**What you need to do:**
Within the entries below, the lines from the one with "You are a computer-use agent. This" through the one with "Given: Go to previous page with left chevron" are to be set down exactly, both ends kept.

**Working data:**
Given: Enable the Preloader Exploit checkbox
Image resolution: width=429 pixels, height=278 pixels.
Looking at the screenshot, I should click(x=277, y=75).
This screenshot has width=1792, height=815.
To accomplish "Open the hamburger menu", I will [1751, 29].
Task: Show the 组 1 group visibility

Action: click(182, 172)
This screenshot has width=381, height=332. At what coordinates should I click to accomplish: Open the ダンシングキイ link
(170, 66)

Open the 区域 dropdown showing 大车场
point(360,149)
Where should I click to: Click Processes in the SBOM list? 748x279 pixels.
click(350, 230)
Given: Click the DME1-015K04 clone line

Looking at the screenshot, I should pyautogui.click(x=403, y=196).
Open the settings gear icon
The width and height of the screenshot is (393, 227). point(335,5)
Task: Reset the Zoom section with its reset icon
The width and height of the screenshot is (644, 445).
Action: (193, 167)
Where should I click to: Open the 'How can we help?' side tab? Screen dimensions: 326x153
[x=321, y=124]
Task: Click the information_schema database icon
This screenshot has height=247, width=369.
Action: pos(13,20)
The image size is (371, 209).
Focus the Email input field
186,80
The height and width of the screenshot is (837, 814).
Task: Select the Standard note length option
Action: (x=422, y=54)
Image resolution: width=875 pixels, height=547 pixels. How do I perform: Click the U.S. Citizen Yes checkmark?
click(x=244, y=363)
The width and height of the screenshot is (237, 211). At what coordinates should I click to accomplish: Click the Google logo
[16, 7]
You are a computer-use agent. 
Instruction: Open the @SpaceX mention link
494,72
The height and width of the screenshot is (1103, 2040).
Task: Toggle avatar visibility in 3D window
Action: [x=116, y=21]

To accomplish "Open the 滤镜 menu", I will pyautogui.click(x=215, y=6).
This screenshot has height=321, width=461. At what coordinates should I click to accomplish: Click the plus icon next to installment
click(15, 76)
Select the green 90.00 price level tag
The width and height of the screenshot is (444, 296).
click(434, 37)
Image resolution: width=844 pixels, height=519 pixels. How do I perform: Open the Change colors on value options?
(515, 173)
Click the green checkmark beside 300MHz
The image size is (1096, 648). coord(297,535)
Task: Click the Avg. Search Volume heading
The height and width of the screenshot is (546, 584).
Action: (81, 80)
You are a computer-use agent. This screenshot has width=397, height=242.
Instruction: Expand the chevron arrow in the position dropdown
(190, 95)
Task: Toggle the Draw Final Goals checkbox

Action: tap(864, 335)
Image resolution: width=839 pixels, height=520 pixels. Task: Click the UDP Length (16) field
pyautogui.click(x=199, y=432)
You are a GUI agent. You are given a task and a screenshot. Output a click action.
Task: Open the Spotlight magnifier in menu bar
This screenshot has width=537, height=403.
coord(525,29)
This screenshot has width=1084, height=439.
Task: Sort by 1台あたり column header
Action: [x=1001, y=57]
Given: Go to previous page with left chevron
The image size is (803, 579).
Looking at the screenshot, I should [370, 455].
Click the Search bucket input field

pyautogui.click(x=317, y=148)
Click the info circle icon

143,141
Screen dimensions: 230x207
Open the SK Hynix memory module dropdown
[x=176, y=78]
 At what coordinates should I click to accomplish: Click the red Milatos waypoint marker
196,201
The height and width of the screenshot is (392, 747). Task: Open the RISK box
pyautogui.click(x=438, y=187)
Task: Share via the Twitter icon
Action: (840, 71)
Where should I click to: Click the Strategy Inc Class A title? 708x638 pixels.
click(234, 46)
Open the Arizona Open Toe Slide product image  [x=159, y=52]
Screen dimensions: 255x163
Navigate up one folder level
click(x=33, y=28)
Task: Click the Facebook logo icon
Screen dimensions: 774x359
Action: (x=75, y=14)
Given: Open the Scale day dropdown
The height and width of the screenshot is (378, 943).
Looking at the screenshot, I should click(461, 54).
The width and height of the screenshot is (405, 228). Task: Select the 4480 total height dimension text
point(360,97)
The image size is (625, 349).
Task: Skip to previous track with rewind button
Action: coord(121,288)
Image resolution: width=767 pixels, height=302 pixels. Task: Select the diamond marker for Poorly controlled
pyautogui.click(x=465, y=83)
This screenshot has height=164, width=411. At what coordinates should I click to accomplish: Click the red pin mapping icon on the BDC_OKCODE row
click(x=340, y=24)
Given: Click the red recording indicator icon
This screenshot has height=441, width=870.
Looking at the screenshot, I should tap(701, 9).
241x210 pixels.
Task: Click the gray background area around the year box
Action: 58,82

**Answer:**
You are a computer-use agent. This screenshot has width=397, height=242.
Instruction: Expand the chevron arrow in the position dropdown
(190, 95)
Task: Toggle the Draw Final Goals checkbox

Action: tap(864, 335)
Image resolution: width=839 pixels, height=520 pixels. Task: Click the UDP Length (16) field
pyautogui.click(x=199, y=432)
You are a GUI agent. You are given a task and a screenshot. Output a click action.
Task: Open the Spotlight magnifier in menu bar
This screenshot has width=537, height=403.
coord(525,29)
This screenshot has width=1084, height=439.
Task: Sort by 1台あたり column header
Action: [x=1001, y=57]
Given: Go to previous page with left chevron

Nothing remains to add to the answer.